Reportage Producteur : Le Champ de l'air

LES TISANES DU CHAMP DE L'AIR

A notre arrivée sur place, nous retrouvons Sophie directement sur ses terres. Ils sont plusieurs accroupis ou assis sur une cagette à travailler en équipe dans une ambiance studieuse tout en papotant ! Mais pas question de trainer, il y a 4 rangs de  camomille romaine à cueillir cet après midi !

Les  Champs de l’air, c’est  2,5 hectares de cultures plein champs et environ une soixantaine de plants différents. Il y a aussi 3 serres pour les plantes de climat chaud comme la citronnelle, les basilics, la verveine.

Sophie nous explique « chaque année on replante même si c’est une vivace. On arrache tout et on replante parce que, étant bio,  on aurait trop de travail avec le désherbage si on laissait les plants sur place. Avant l’hiver je viens dans les champs, prélève les boutures, les multiplie en serre et un mois après je replante en plein champs ».

Le Champ de l'air

DE LA FLEUR A LA TISANE

Les fleurs sont cueillies quand elles sont bien ouvertes. Pour avoir une plante de bonne qualité, il faut qu’elle sèche vite et à basse température.
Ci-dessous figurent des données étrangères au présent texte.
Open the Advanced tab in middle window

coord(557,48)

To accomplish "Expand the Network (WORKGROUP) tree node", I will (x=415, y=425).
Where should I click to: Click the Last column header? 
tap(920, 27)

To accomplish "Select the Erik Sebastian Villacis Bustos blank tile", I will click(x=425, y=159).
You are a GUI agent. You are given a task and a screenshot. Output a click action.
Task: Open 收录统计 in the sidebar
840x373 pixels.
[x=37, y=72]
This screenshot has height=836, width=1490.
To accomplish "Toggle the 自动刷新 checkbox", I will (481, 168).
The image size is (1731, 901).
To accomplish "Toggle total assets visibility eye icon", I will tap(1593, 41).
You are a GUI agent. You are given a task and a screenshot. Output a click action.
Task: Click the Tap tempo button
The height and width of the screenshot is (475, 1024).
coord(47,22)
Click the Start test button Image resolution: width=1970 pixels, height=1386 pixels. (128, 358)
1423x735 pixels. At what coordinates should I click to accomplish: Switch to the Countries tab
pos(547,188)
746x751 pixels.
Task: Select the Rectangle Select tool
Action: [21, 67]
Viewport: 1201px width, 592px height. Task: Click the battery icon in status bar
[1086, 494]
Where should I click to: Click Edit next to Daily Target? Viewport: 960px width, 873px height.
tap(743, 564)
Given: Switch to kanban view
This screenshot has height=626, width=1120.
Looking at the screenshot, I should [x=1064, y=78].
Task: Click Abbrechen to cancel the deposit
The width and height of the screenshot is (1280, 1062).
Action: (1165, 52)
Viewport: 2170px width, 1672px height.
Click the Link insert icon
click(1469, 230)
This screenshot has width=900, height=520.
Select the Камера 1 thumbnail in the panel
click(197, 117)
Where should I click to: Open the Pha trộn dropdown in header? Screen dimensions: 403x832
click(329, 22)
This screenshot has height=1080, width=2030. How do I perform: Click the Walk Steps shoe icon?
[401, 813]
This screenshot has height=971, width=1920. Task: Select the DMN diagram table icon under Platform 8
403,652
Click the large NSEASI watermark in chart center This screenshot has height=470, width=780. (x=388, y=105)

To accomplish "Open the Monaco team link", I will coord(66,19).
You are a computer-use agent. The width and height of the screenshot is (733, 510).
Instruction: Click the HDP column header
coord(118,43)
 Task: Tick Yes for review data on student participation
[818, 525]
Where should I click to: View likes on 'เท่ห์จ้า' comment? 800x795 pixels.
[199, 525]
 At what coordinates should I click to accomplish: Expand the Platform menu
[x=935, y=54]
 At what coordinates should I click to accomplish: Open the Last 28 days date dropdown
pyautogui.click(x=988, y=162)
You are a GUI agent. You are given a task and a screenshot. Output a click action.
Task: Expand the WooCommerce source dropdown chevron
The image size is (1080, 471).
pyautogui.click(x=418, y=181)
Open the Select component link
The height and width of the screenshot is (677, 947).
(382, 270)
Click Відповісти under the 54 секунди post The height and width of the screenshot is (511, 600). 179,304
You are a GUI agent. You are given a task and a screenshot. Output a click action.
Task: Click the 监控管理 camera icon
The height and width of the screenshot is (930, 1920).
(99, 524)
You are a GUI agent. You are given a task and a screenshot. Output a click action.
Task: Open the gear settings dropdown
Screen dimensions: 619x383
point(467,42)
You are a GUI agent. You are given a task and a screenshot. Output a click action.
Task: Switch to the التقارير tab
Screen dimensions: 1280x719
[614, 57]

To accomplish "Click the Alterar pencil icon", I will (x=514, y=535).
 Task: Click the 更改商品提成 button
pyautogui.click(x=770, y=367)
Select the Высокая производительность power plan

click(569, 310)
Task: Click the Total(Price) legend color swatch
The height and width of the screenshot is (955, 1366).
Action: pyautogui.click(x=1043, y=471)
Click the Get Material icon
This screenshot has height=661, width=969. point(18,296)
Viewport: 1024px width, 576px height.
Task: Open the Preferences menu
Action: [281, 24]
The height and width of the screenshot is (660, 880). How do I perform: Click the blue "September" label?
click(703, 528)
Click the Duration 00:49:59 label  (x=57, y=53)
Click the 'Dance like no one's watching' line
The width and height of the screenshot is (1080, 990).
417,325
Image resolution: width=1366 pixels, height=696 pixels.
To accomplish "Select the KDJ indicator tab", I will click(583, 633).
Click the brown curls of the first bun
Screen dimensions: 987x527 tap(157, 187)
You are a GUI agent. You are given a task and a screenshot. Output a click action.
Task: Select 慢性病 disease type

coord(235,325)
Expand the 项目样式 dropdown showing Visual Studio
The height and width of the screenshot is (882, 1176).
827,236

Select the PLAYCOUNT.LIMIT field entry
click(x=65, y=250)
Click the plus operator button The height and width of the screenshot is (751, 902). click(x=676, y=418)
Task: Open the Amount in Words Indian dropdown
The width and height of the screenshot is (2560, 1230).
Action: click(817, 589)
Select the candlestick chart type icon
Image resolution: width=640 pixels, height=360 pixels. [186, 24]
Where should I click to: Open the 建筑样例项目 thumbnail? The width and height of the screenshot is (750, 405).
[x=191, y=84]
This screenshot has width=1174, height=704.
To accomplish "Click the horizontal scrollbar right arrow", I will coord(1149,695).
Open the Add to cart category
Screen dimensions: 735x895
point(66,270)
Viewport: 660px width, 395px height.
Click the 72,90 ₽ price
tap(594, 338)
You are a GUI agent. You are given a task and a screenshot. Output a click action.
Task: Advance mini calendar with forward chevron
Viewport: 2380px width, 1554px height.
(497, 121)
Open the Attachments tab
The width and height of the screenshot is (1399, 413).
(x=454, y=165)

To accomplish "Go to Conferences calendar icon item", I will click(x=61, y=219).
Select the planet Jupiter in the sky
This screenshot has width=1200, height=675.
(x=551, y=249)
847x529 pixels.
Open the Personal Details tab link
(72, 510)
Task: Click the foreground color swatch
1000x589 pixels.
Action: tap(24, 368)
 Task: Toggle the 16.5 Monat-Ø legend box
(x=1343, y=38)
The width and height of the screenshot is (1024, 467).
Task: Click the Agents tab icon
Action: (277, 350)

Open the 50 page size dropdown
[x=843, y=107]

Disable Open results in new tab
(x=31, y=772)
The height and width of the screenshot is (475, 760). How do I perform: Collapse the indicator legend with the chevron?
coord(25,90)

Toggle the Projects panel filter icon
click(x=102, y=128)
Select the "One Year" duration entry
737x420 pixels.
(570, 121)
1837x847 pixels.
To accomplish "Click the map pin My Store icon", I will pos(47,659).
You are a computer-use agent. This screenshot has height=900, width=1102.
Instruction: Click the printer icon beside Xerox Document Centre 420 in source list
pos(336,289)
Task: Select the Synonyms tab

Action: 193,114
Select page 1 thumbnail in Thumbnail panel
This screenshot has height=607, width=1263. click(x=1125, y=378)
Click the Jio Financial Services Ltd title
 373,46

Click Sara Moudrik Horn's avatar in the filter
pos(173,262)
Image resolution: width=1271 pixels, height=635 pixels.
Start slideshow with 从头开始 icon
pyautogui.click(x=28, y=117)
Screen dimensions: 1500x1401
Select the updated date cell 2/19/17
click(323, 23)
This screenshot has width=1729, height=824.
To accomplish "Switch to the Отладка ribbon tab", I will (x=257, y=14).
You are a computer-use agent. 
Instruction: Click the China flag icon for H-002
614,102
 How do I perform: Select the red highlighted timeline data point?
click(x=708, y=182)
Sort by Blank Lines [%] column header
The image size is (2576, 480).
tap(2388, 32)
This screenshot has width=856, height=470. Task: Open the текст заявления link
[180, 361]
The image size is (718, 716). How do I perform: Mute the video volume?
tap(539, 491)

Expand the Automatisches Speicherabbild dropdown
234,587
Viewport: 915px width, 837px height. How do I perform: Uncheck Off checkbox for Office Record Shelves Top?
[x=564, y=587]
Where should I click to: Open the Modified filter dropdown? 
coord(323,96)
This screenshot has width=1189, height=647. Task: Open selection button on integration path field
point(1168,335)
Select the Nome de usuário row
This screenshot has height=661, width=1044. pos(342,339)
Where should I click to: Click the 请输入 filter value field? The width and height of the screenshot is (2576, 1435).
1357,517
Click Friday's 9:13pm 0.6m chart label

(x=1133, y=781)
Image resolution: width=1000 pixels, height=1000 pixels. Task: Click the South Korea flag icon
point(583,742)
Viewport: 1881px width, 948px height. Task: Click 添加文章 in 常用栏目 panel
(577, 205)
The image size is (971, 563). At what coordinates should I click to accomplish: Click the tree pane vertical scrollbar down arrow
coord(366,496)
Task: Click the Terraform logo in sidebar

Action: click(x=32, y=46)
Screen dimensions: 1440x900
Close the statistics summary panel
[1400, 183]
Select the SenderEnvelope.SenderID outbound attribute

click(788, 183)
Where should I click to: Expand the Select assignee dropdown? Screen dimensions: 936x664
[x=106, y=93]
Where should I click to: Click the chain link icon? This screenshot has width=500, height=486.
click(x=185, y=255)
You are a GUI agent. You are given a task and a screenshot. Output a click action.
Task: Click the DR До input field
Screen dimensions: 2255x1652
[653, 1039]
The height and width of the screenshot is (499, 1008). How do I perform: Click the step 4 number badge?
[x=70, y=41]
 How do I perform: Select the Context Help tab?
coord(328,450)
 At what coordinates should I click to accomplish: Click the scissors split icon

Les séchoirs sont à l’abri de la lumière car la lumière tue le principe actif et la fleur noircit.  La camomille romaine récoltée aujourd’hui, doit être sèche dans 3 jours.

« Les gens ont une vision très bucolique de notre métier, alors qu’on a un métier très proche des maraichers…on prépare, on plante on désherbe, on récolte, on sèche, on trie manuellement, on met en sachet et on distribue » nous explique Sophie.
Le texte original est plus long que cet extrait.